You will need to be signed in to the FYW PD site to post!
I will send you information about the model site ASAP.
I’m Michael. I am a writer with a couple books out (poetry and non-fiction) and one coming September: Daddy (NYQ Books), my second full-length poetry collection. I’ve taught writing for 20 years at college level, including composition, literature, public speaking and creative writing. I have taught at Hofstra University, CUNY BMCC and New Jersey City University. I’ve taught online for Gotham Workshops for years which helped me greatly in moving my classes online this year. I kept it simple as Gotham has done. Announcements, Discussion Boards, Content, Collaborate and Grade Center. Students appreciated that approach and succeeded. I prefer being in the class and miss the students. But Collaborate was helpful, and though I didn’t make it mandatory, everyone showed. I think they were bored during the quarantine. Being in the class is fun. Online avoids the commute but somehow seems like more work than face to face. But it provides flexibility.

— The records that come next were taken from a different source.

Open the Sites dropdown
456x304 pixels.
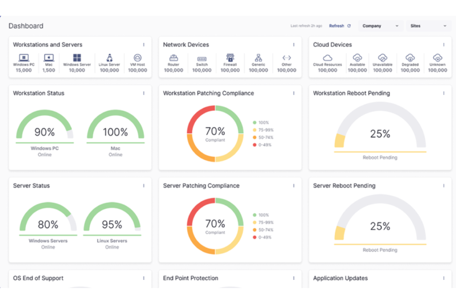429,26
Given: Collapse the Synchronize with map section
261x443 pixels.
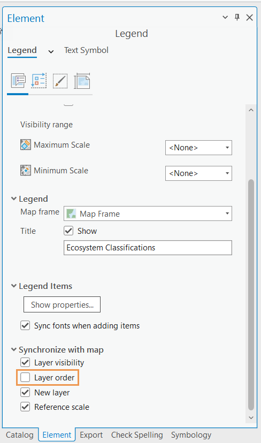Looking at the screenshot, I should 13,350.
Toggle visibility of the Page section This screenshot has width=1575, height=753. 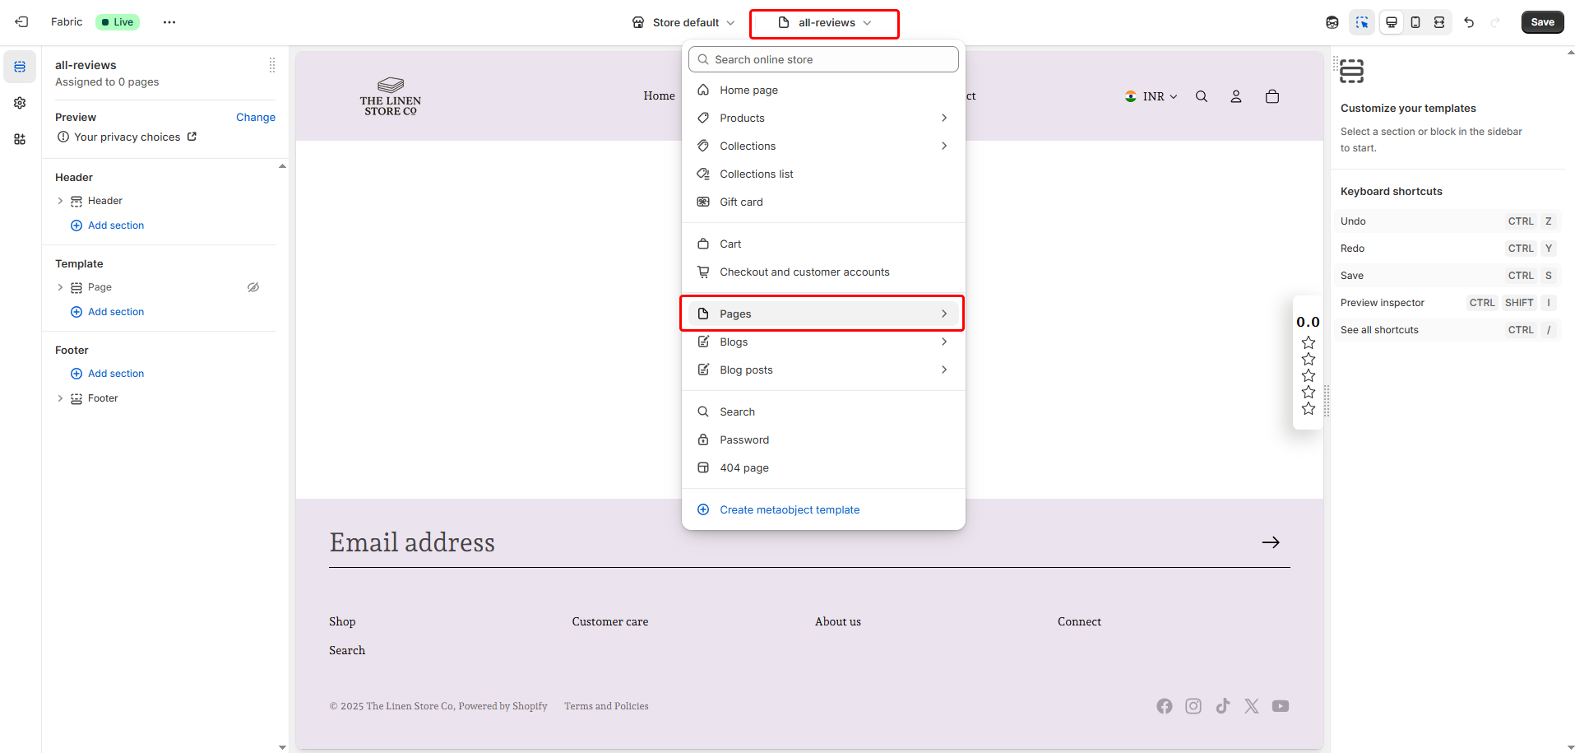(253, 287)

I like that I can post examples and videos and such very easily to enhance the lessons.
One thing I do in all my English classes is connect writing essays to interviewing. I ask who is afraid to interview for internships/jobs? Then I go over some of the questions, hearing answers and offering some advice. Then I compare answering interview questions with essays. Proving by example, organization, detail rather than generalization. Then we answer the questions again, using the essay techniques. The answers improve substantially. They make a connection between being a better writer and getting a job. Maybe that is transfer I have been doing. They see the class as relevant to them after that first discussion, or most students do.

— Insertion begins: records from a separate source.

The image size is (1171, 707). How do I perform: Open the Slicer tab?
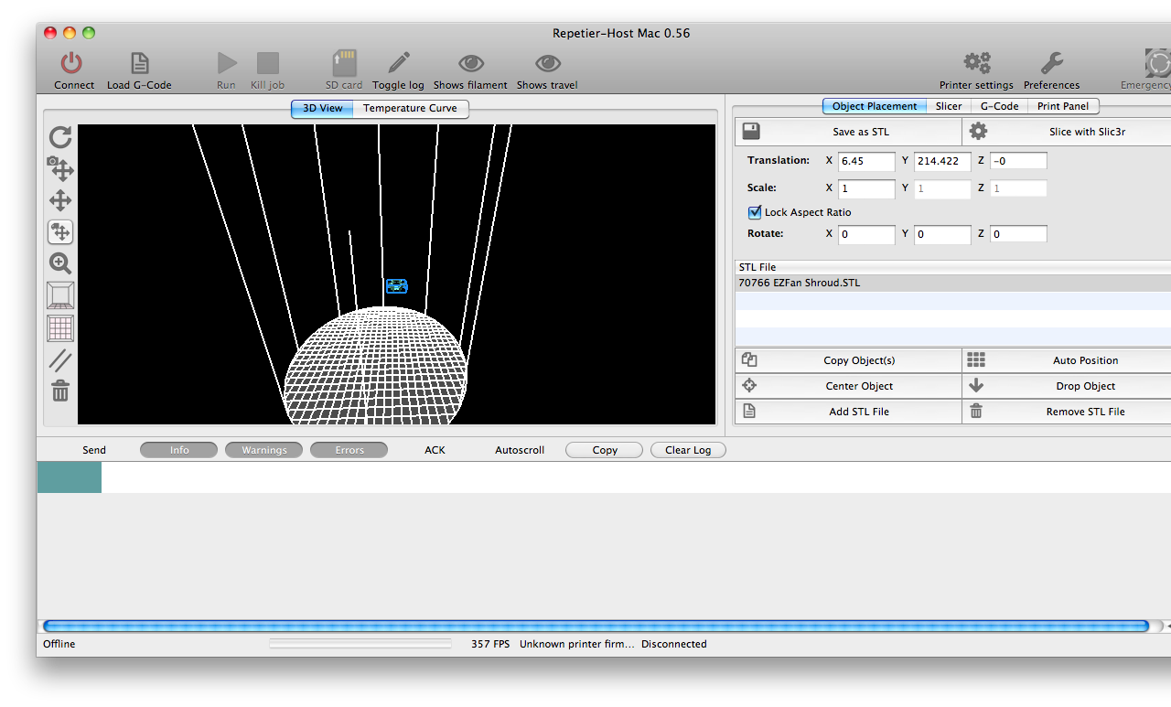pos(948,106)
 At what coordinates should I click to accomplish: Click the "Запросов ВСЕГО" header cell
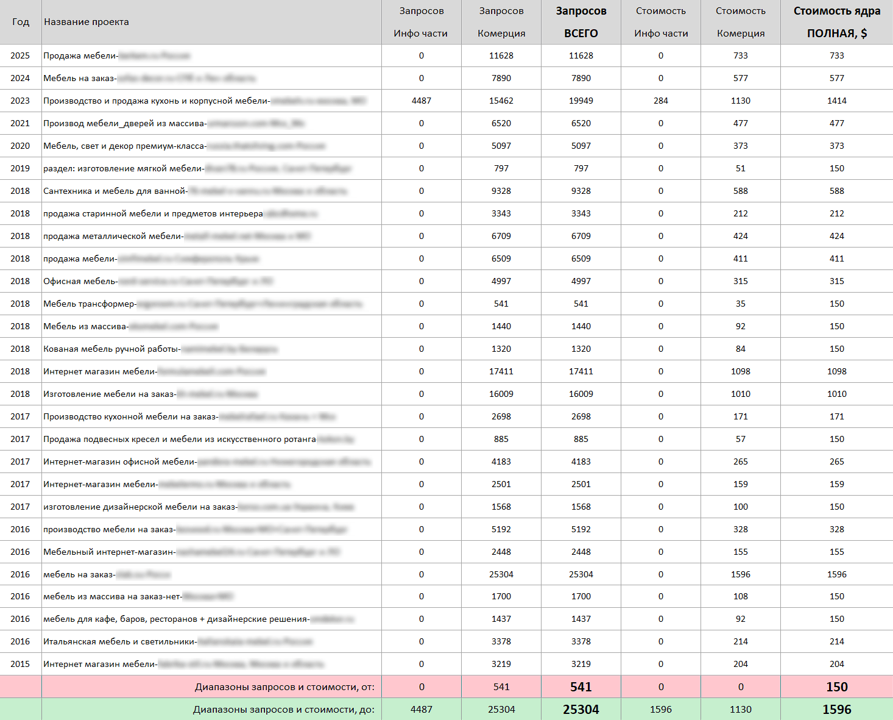581,22
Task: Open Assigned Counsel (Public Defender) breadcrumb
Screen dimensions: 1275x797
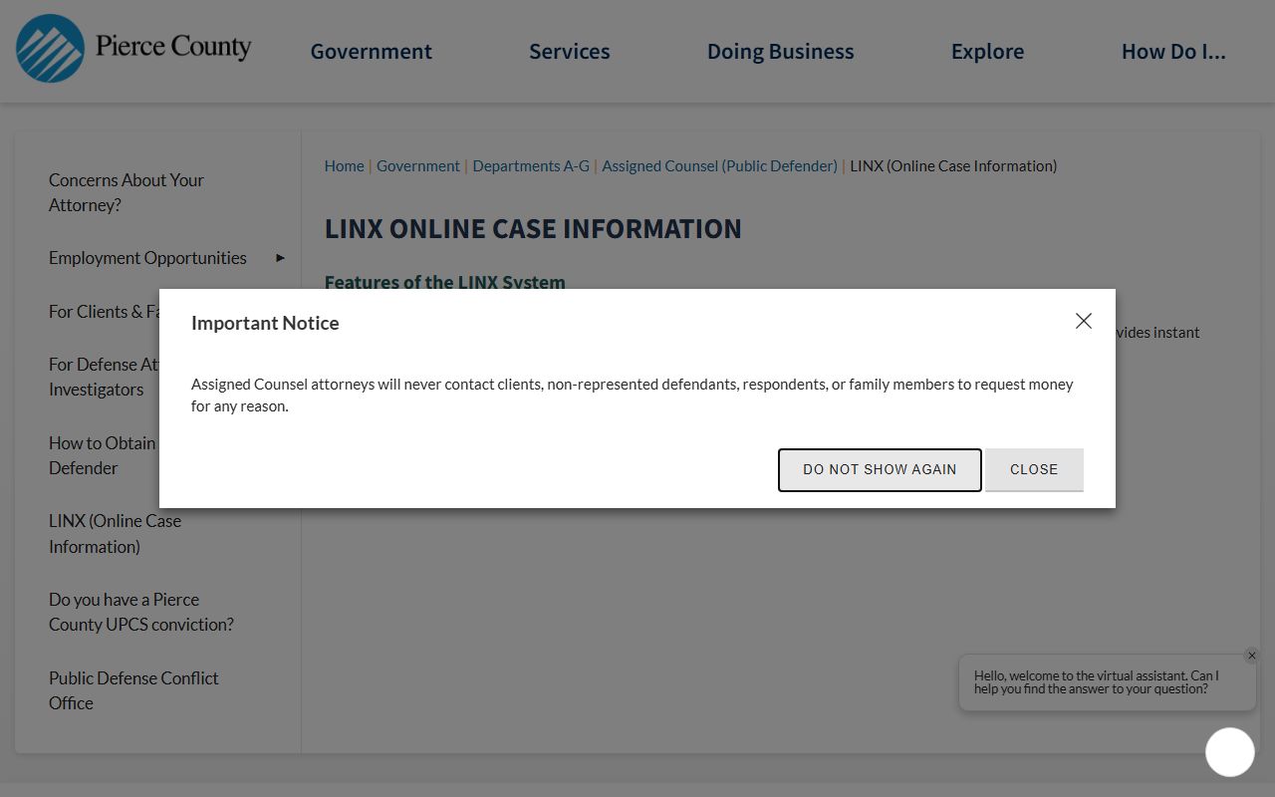Action: click(x=719, y=166)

I am a poet. I studied fiction writing but wrote poetry secretly. The rules of poetry, who knows. That varies from poet to poet. I emphasize compression and imagery in my poetry classes. Using an organic voice is important. Being poignant, not sentimental. Being specific, not general. Being imaginative, not cliche. Saying something. Being accessible, not simple. I learned to write poetry from Stevie Nicks. I was a kid, entranced by her style, how she conveyed emotion but cryptically. I was an expressive boy who knew he was gay, so it was hard being secretive. Expressing myself using code, like Stevie, helped me get through. I wrote bad lyrics. That became bad poetry. Now hopefully better poetry. I write about Stevie. My essay about her turned into my first book MY DIVA, an anthology about gay men being inspired by women. I have poems about her too in Daddy. Her vagueness breaks rules of poetry. Her imagery, something, carries her through.

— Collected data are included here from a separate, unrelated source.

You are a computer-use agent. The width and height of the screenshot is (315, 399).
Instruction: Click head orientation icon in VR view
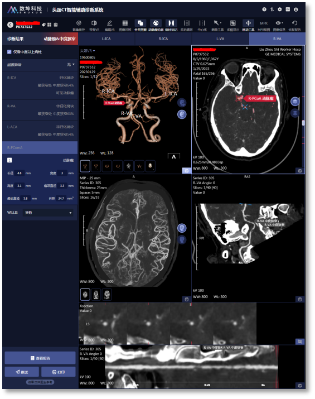point(182,103)
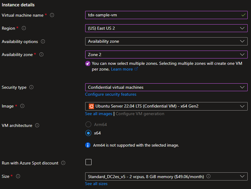Expand the Availability zone dropdown

[x=166, y=55]
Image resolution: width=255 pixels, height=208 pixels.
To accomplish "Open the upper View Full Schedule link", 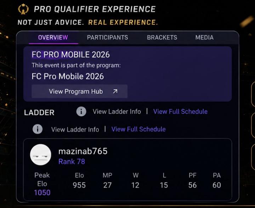I will (180, 112).

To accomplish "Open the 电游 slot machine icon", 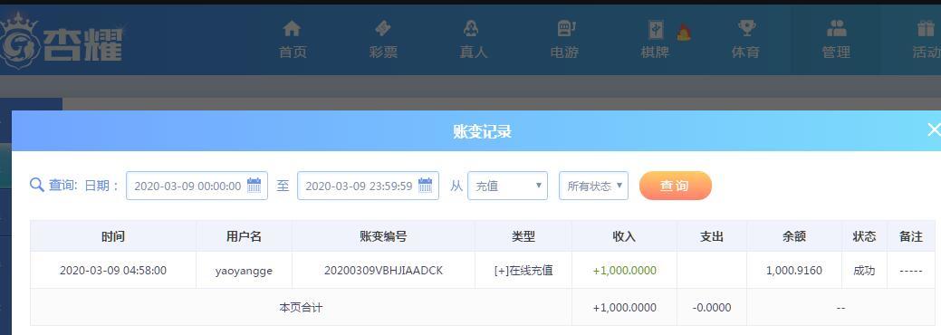I will coord(565,28).
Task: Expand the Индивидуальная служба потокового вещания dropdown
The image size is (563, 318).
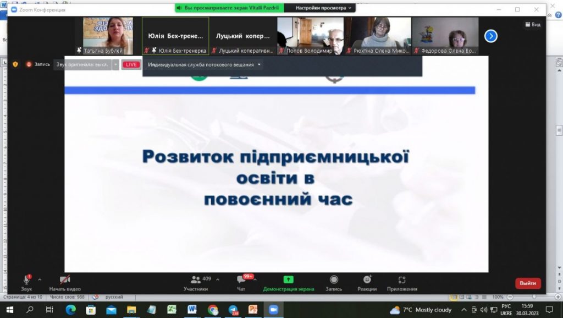Action: pyautogui.click(x=205, y=64)
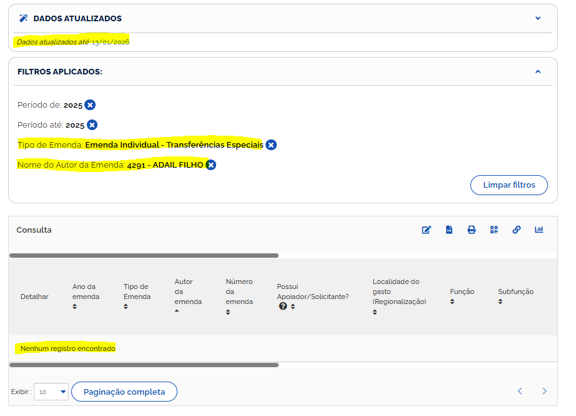
Task: Click the horizontal scrollbar above the table
Action: tap(144, 255)
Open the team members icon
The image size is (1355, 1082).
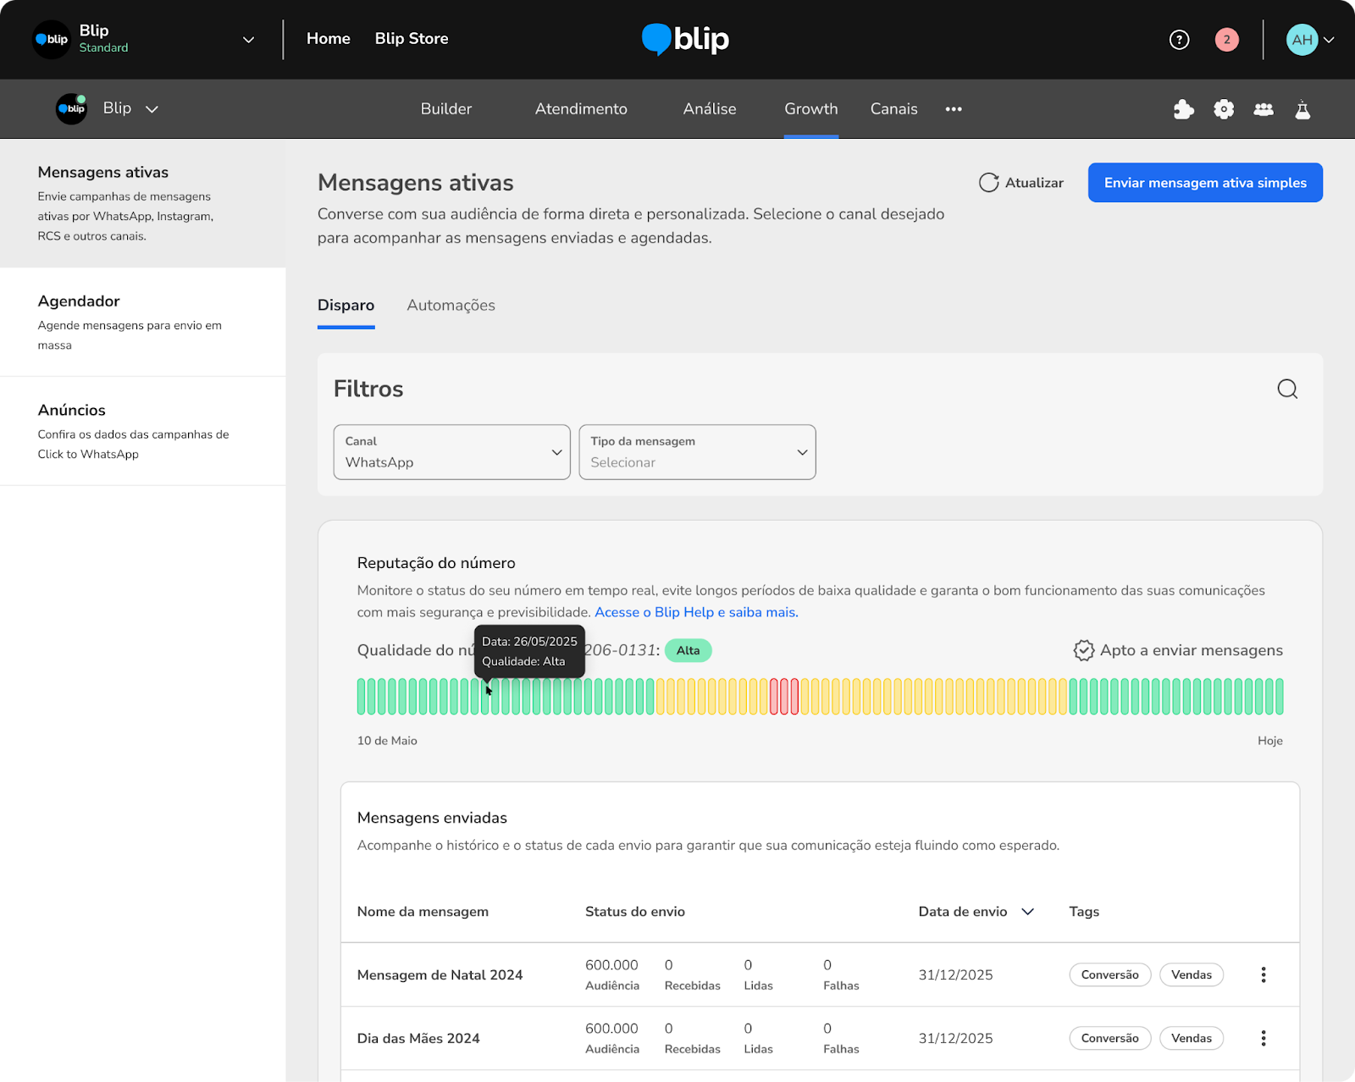[x=1264, y=109]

Hi Michael, growing up, I was really into country music, but I, too, loved Stevie Nicks. Code-switching is a topic I have also had lived experience with–though I was not creative enough to turn my heroes into a book (great idea, by the way). I see you have been at some of the same places as I have been: Hofstra, NJCU (terrible commute). I’m looking forward to hearing more of your ideas for teaching writing.